>>>

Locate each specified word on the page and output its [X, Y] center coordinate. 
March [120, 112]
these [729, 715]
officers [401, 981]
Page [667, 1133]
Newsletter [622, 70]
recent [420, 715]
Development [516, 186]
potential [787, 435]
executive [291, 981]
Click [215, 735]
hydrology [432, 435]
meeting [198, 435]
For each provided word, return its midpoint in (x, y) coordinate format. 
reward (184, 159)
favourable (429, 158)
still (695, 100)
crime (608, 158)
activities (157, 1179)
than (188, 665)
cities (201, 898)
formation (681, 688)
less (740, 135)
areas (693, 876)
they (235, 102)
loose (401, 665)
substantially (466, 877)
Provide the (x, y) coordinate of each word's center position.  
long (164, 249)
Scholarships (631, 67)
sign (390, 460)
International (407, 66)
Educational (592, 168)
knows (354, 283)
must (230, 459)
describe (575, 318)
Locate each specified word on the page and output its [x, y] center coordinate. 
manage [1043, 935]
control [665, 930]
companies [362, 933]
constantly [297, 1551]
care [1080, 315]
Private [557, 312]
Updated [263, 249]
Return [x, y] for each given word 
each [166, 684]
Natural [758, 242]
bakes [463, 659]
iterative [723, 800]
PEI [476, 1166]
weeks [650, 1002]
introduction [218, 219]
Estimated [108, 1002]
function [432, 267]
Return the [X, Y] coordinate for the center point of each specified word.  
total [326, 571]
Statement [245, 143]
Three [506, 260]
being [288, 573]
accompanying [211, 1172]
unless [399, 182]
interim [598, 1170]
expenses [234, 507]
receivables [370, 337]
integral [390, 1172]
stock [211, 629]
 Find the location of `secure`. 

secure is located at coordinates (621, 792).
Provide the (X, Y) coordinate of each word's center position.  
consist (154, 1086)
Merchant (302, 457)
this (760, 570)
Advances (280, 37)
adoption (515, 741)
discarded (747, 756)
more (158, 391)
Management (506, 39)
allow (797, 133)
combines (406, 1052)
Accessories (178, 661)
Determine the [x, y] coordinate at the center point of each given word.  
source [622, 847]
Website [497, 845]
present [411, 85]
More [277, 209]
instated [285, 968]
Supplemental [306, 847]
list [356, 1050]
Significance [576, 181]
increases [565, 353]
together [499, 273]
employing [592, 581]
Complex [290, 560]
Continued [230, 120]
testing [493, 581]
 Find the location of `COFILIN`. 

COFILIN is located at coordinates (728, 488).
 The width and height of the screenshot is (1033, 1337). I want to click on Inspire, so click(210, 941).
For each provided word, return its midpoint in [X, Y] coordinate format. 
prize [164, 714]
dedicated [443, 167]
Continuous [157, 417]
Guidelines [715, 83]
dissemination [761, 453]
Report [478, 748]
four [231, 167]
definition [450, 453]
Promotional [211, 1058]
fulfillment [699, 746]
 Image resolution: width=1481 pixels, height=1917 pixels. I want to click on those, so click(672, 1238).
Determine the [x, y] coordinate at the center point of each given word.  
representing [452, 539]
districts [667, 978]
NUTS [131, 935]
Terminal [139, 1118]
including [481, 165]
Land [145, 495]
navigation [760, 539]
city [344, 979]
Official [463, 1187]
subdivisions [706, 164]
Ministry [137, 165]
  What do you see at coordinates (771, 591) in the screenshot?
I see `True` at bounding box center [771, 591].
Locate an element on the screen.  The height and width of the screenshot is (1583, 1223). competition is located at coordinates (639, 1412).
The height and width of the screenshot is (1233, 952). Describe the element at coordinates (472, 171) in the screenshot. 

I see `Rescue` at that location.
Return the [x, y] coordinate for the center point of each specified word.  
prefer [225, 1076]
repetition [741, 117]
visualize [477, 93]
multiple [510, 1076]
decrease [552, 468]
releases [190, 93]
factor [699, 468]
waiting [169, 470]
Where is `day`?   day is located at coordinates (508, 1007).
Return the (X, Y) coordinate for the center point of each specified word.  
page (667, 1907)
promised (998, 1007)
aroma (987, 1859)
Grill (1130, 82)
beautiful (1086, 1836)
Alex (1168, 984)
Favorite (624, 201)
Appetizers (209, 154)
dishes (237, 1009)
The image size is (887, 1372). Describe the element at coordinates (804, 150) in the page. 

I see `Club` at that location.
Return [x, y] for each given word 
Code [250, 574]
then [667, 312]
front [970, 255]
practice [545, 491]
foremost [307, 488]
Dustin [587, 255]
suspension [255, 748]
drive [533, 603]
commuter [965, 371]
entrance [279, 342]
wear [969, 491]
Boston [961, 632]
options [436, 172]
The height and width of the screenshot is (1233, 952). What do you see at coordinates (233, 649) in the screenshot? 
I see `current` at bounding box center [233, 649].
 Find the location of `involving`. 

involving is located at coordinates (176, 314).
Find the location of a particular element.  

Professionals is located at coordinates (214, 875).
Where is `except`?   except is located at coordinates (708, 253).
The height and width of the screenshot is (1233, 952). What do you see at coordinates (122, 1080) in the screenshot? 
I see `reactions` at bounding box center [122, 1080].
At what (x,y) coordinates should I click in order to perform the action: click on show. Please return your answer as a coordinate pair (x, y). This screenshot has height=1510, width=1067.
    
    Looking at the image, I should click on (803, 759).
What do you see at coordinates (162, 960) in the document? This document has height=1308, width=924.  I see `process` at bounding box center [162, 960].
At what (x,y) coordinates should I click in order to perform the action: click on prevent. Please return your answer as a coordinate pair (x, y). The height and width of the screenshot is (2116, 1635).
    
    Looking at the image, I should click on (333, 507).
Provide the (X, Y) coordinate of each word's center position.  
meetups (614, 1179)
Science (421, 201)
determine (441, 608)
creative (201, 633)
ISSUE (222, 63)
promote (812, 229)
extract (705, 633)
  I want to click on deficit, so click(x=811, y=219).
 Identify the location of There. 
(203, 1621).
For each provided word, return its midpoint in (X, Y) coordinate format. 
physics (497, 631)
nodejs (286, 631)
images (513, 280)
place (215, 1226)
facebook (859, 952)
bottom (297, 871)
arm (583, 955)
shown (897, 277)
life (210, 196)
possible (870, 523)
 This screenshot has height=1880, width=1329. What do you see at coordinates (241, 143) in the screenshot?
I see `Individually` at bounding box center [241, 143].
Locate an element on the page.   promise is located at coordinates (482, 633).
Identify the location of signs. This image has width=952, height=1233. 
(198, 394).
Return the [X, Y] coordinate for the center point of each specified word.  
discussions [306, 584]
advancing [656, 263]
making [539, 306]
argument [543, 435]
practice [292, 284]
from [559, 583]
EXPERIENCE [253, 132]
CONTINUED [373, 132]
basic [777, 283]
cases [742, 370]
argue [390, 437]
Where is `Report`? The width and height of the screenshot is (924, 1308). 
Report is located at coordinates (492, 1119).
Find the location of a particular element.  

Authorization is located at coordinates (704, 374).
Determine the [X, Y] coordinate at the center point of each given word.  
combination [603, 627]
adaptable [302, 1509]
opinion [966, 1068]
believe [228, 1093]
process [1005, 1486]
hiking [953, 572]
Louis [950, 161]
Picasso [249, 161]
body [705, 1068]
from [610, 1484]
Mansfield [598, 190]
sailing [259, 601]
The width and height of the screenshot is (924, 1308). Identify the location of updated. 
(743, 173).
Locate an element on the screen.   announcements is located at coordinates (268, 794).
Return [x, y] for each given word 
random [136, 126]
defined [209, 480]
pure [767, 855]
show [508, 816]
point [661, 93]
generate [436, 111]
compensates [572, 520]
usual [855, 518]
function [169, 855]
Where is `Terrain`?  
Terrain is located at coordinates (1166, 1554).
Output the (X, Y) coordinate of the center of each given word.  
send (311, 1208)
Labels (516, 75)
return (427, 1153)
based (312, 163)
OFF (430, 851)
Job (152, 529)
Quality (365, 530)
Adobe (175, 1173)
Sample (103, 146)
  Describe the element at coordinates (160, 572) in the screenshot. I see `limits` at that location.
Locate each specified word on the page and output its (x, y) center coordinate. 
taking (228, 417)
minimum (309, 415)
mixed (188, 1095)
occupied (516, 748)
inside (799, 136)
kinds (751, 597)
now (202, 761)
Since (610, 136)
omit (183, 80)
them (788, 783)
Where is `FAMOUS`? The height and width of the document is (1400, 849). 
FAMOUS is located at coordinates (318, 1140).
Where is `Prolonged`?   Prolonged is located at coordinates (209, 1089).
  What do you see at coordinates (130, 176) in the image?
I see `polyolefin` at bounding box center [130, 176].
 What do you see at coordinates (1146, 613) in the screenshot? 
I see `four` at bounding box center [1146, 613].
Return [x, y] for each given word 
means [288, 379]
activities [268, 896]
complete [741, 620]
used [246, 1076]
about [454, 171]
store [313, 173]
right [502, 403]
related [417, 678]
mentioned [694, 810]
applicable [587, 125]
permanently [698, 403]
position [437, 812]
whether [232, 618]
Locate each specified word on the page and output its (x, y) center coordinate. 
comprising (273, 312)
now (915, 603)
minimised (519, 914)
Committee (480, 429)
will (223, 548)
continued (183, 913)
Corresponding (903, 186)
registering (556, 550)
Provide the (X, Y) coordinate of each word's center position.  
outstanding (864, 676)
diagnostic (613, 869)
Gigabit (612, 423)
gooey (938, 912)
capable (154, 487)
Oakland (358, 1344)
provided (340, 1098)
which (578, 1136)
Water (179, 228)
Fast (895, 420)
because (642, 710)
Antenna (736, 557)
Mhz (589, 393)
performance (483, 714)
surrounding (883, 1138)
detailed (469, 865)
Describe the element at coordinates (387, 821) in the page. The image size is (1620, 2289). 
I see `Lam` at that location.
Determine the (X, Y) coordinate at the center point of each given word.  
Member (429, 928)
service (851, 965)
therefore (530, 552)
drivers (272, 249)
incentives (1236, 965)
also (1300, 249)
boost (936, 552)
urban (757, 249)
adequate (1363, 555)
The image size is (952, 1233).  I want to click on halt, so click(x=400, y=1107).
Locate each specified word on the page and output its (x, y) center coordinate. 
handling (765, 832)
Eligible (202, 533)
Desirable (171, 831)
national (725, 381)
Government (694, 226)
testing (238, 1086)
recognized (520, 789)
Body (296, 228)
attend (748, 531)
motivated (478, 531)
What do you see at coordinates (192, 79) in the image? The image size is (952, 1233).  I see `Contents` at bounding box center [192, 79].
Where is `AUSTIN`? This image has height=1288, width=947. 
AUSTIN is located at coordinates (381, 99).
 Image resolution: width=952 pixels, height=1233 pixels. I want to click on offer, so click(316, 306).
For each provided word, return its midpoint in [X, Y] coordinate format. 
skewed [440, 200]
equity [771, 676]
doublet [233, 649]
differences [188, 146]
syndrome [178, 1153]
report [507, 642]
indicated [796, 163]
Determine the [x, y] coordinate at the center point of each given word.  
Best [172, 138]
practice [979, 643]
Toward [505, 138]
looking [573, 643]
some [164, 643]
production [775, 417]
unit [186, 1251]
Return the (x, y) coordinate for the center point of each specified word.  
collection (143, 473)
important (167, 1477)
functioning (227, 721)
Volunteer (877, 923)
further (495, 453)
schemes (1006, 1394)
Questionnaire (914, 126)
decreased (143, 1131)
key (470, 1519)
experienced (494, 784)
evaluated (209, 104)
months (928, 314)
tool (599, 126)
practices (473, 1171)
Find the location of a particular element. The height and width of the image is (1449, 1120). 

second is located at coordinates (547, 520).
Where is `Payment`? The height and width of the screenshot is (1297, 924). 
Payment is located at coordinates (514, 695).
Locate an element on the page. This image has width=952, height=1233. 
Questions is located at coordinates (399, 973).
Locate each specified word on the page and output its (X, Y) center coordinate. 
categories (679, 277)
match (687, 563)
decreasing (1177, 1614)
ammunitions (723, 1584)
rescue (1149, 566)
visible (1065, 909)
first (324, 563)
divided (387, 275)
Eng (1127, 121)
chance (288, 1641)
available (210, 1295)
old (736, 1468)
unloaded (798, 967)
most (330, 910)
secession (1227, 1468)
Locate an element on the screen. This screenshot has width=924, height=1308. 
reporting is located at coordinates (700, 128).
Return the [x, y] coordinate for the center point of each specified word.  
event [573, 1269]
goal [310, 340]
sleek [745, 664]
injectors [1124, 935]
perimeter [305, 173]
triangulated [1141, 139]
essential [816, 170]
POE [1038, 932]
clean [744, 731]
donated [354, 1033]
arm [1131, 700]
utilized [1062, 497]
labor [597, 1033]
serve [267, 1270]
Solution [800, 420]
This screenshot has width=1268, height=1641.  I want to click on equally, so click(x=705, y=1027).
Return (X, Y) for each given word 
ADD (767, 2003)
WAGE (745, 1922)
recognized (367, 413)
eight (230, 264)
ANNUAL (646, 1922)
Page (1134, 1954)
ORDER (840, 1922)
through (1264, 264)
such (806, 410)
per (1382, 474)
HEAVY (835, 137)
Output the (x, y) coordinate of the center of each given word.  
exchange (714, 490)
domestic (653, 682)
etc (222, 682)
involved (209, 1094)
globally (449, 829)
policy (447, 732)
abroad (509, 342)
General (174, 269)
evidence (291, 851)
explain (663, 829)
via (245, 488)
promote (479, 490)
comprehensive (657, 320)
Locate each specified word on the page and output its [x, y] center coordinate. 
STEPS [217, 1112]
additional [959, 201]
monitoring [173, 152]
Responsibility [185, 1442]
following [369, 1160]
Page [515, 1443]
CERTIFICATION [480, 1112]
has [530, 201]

<<<

The request>
Lay out the lines of the records above as a Markdown table with the columns Number and Entry, giving each line a row number and leaving out blank lines. Begin at the line that contains "Determine the (X, Y)" and stop after the line that contains "production [775, 417]".

Solution to this problem>
| Number | Entry |
|---|---|
| 1 | Determine the (X, Y) coordinate at the center point of each given word.   |
| 2 | Member (429, 928) |
| 3 | service (851, 965) |
| 4 | therefore (530, 552) |
| 5 | drivers (272, 249) |
| 6 | incentives (1236, 965) |
| 7 | also (1300, 249) |
| 8 | boost (936, 552) |
| 9 | urban (757, 249) |
| 10 | adequate (1363, 555) |
| 11 | The image size is (952, 1233).  I want to click on halt, so click(x=400, y=1107). |
| 12 | Locate each specified word on the page and output its (x, y) center coordinate.  |
| 13 | handling (765, 832) |
| 14 | Eligible (202, 533) |
| 15 | Desirable (171, 831) |
| 16 | national (725, 381) |
| 17 | Government (694, 226) |
| 18 | testing (238, 1086) |
| 19 | recognized (520, 789) |
| 20 | Body (296, 228) |
| 21 | attend (748, 531) |
| 22 | motivated (478, 531) |
| 23 | What do you see at coordinates (192, 79) in the image? The image size is (952, 1233).  I see `Contents` at bounding box center [192, 79]. |
| 24 | Where is `AUSTIN`? This image has height=1288, width=947.  |
| 25 | AUSTIN is located at coordinates (381, 99). |
| 26 |  Image resolution: width=952 pixels, height=1233 pixels. I want to click on offer, so click(316, 306). |
| 27 | For each provided word, return its midpoint in [X, Y] coordinate format.  |
| 28 | skewed [440, 200] |
| 29 | equity [771, 676] |
| 30 | doublet [233, 649] |
| 31 | differences [188, 146] |
| 32 | syndrome [178, 1153] |
| 33 | report [507, 642] |
| 34 | indicated [796, 163] |
| 35 | Determine the [x, y] coordinate at the center point of each given word.   |
| 36 | Best [172, 138] |
| 37 | practice [979, 643] |
| 38 | Toward [505, 138] |
| 39 | looking [573, 643] |
| 40 | some [164, 643] |
| 41 | production [775, 417] |